Keeping in mind this story began in the 1950s, the difference between black and white lives were still profoundly different. Not much has changed now except Americans love to say racism is dead while it still happens all around us. I would think it was almost easier back then because you knew what it was you were dealing with instead of being constantly gaslighted. But I digress…
Stella decided pretty early on in their adventure that the best way to make a future for herself was to “pass.” She was white enough to be seen as white, as long as she could master the confidence and speech required. When she worked as a secretary in New Orleans, her boss Blake instantly took a liking to her and when he moved to Boston, asked her to come with him. Not long afterwards, they were dating and eventually married. Yes, the tried and true secretary marries her boss.
Blake and Kennedy, the daughter that followed, never knew about Stella’s past. She never spoke about her family and told everyone that she was an only child with dead parents, especially never mentioning she was a twin.
During this time, Desiree had gone and married an abusive man and narrowly escaped with her and her daughter Jude. What she had hoped would be a brief stay at home with her mom in Mallard turned into a 20 year reprieve. Desiree’s dreams were now given to Jude, who was sent to college in California. While there, she accidentally bumped into her aunt at a party she was working at as a caterer. She instantly befriended her cousin Kennedy in an attempt to get to know her aunt.
The Vanishing Half refers to Stella divorcing herself from her family and burying herself in the life of a white person. She created opportunities for herself that otherwise wouldn’t have existed and lived a life so far removed from the poverty she had grown up with. Her husband was successful and she was a housewife, floating in her backyard pool or taking herself for drives with the vast hours she had to herself. The best privilege of all was the education she was able to get, finishing with a PhD and full-blown professorship.
For all this opportunity, though, Stella was completely isolated in her true identity. She never let her husband and daughter close enough to really know who she was or how growing up in a black community shifted her perspective. She was certain they would never accept her if they knew. She hid herself so completely that she vanished from her own life and that of her twin.
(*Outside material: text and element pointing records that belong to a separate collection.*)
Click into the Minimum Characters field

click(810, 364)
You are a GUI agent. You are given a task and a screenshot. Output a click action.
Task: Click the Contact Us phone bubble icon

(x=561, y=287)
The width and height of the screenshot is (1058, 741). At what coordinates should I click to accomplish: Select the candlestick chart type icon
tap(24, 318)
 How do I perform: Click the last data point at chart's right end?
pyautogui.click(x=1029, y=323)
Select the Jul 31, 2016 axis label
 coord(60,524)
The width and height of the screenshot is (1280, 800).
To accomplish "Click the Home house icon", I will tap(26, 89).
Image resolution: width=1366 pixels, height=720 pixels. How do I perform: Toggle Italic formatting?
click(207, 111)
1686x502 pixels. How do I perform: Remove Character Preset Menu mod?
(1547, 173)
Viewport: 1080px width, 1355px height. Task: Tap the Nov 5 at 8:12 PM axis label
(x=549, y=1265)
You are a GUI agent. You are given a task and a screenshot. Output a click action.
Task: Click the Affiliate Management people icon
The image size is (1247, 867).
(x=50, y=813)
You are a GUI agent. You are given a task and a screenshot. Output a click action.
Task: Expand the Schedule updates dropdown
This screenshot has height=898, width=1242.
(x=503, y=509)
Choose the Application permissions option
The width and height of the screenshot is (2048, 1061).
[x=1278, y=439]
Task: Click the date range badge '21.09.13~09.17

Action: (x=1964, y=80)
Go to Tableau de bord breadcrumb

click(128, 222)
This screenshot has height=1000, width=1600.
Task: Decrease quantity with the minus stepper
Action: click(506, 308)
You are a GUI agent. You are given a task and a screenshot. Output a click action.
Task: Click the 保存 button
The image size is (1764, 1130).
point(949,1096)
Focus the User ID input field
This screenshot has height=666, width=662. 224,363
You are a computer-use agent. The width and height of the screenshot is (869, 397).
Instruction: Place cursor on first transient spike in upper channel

Bennett explores identity and how we choose to define ourselves within the social construct. Stella chooses to define herself as white. Reese, Jude’s boyfriend, chooses to identify himself as male because he knows that’s what he really is inside. Barry, Reese and Jude’s dear friend, chooses to identify as male but needs to acknowledge his female alter ego in a drag show twice a month.
All of these characters know what the rules of society are and yet find a way to be true to who they are, perhaps with the exception of Stella. She thinks she wants to live a white life but can never fully settle herself into the reality she has chosen. The struggle to be true to who you are is what ultimately drives this novel.